Bonne nouvelle, il existe des solutions végétales (pois, pomme de terre, bentonite…), mais elles ne sont ni systématiques ni imposées par le bio ni la biodynamie.

Substance Origine Bio autorisé ? Biodynamie autorisé ? Végan ?
Blanc d'œuf Animale Oui Oui Non
Gélatine Animale Oui Oui Non
Bentonite Minérale Oui Oui Oui
Protéine de pois Végétale Oui Oui Oui

Parmi les pays européens, le Royaume-Uni est le plus avancé sur la question : la majorité des supermarchés anglais (Waitrose, M&S, Tesco…) signalent désormais les bouteilles véganes via un logo. En France, c’est encore le parcours du combattant pour obtenir cette info en rayon !

Face à ce flou, des labels 100% végans sont apparus, mais ils restent minoritaires et souvent privés. Les principaux :

  • Vegan Society (UK) : pionnière du logo « Sunflower »
  • VeganOK (Italie)
  • EVE VEGAN (France)

Le souci, c’est qu’aucun de ces labels « vegan » n’est actuellement reconnu au niveau européen et qu’il n’existe aucune obligation légalement inscrite. Sur les 20 000 références de vin en France, à peine 200 sont officiellement labellisées « vegan » en 2024 (source : Vegan France Interpro).

L’idéal pour un vin parfaitement aligné sur le véganisme ? Un vin certifié bio ou biodynamique + un label végan. C’est encore rare, mais ça existe, surtout chez les vignerons les plus militants. Côté Rhône, par exemple, le domaine Roche-Audran coche toutes les cases.

Concrètement, trois cas de figure principaux :

  1. Vin bio ou biodynamique, NON végan :
    • Emploi d'intrants animaux admis : gélatine, œuf, lait, etc.
  2. Vin bio ou biodynamique ET végan :
    • Vigneron engagé choisissant de n’utiliser que des agents de collage végétaux ou minéraux (ex : bentonite, protéine de pois)
    • Pratique souvent indiquée sur le site internet du domaine ou la contre-étiquette
  3. Vin végan NON bio/biodynamique :
    • Vin industriel ou conventionnel utilisant des agents de collage végétaux (cas rare)

Pour s'y retrouver, la seule solution reste de poser la question, de lire attentivement les étiquettes ou… de consulter un site de confiance ! Un dernier chiffre ? Selon une enquête Ifop 2022, 44% des consommateurs français pensent qu’un vin bio est forcément végane. Ce qui montre l’énorme travail encore à faire côté pédagogie et transparence !

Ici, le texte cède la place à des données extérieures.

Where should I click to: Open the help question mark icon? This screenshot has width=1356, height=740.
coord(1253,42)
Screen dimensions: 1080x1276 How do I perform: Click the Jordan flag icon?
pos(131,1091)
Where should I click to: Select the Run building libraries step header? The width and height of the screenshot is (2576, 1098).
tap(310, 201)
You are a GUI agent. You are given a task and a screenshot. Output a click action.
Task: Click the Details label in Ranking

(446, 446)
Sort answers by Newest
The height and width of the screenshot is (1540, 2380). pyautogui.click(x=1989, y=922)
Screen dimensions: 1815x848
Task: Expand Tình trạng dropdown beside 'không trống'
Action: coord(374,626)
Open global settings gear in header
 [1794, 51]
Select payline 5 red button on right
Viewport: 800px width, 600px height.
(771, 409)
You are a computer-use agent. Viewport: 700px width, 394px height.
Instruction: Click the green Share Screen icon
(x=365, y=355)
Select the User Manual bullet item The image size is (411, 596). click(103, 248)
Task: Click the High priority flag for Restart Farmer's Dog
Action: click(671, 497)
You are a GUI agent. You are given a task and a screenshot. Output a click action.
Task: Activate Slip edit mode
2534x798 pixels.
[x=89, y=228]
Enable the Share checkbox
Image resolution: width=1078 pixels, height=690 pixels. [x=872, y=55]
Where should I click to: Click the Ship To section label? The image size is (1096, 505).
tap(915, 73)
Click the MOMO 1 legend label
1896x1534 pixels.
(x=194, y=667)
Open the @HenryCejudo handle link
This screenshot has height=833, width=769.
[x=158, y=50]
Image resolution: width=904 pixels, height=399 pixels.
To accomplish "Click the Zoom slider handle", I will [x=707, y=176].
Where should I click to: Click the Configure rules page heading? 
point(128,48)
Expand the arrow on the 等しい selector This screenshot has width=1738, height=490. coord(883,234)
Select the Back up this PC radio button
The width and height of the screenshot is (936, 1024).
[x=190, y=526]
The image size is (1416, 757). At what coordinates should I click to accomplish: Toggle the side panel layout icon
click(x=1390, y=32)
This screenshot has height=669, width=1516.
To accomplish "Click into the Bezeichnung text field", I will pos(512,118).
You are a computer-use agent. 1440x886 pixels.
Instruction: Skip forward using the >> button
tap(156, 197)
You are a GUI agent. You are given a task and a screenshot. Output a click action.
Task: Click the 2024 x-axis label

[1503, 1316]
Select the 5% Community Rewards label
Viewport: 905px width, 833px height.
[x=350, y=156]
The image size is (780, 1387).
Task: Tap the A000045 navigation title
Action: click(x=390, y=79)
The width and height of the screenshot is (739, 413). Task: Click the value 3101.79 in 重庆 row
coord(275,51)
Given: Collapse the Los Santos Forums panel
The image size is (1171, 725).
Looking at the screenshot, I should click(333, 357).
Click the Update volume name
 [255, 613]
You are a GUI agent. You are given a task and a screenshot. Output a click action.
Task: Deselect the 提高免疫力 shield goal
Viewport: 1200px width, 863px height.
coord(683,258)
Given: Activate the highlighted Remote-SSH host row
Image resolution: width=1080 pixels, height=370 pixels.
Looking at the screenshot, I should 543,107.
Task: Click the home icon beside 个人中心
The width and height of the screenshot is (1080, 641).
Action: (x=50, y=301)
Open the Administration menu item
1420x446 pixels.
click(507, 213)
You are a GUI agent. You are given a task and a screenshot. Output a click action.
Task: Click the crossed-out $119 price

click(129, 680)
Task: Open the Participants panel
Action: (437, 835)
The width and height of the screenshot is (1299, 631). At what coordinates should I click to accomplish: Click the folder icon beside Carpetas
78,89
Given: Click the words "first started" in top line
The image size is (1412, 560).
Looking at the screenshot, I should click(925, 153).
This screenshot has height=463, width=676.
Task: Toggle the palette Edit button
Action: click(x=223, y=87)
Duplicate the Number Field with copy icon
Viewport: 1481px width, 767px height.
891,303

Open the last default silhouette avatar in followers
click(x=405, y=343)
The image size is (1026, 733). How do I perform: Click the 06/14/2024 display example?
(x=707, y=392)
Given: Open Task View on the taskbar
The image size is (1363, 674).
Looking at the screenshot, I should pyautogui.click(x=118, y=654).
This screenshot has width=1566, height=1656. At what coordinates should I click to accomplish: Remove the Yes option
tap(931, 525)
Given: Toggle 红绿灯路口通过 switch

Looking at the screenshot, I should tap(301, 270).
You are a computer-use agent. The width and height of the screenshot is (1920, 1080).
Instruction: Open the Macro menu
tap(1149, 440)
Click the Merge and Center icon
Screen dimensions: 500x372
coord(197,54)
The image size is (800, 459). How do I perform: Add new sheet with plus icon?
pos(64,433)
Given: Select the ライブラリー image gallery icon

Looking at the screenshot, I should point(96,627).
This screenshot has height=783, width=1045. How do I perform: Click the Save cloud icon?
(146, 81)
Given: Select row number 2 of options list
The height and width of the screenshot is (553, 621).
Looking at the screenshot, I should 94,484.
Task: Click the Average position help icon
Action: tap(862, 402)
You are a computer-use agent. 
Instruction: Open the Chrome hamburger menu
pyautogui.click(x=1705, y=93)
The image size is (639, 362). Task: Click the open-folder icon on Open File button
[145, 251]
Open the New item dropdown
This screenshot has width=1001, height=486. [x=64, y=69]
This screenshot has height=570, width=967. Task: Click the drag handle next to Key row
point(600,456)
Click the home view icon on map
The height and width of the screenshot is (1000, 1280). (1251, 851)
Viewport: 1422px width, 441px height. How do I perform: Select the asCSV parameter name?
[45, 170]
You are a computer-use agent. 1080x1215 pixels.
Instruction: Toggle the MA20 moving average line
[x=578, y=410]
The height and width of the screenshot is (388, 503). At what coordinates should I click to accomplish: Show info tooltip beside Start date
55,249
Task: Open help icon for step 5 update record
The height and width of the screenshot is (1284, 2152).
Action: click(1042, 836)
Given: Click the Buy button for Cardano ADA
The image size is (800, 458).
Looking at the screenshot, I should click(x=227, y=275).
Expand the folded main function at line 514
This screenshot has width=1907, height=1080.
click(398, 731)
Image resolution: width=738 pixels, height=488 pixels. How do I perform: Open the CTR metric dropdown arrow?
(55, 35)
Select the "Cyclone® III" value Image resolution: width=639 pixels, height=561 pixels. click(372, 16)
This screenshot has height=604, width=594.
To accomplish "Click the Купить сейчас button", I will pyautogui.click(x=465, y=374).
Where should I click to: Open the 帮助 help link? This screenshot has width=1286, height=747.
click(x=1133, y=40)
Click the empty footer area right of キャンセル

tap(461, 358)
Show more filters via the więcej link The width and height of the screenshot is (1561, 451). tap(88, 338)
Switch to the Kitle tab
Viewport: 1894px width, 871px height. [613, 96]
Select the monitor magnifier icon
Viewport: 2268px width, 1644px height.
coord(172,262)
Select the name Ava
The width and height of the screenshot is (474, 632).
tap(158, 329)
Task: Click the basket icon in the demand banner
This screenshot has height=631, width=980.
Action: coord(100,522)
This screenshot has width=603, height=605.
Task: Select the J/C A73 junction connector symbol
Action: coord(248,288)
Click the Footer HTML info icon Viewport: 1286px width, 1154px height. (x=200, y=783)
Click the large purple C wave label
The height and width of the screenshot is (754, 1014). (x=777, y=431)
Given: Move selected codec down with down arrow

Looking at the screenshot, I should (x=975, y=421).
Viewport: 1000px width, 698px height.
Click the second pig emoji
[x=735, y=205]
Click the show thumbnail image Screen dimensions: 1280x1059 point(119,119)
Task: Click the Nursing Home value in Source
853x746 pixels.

Pour éviter les mauvaises surprises quand on est végan, il y a quelques réflexes à adopter :

  • Privilégier les domaines qui affichent explicitement des pratiques végans (colle végétale, vin non collé/filtré, etc.)
  • Rechercher des labels végans fiables, même si minoritaires
  • Se méfier des appellations « Nature » : naturel ne veut pas dire végan obligatoirement
  • Éviter les grands crus bordelais (châteaux classés), souvent adeptes du collage à l’albumine
  • Surveiller les nouveautés : chaque année, de plus en plus de jeunes domaines français adoptent une démarche vraiment éthique, informez-vous sur leurs réseaux !

Si la compatibilité entre certifications bio, biodynamiques et véganisme laisse des zones d’ombre, la tendance est néanmoins à l’accélération du mouvement. Non seulement de plus en plus de vignerons passent au tout végétal en cave, mais la demande de vins « vegans + bio » croit à deux chiffres chaque année (source : IWSR Drinks Market Analysis). De quoi espérer voir, bientôt, les trois valeurs main dans la main sur l’étiquette… et dans nos verres, bien plus qu’en 2024.

Surveillez les sorties des nouveaux labels et interrogez sans relâche cavistes et vignerons : le vin responsable, c’est aussi le vin transparent.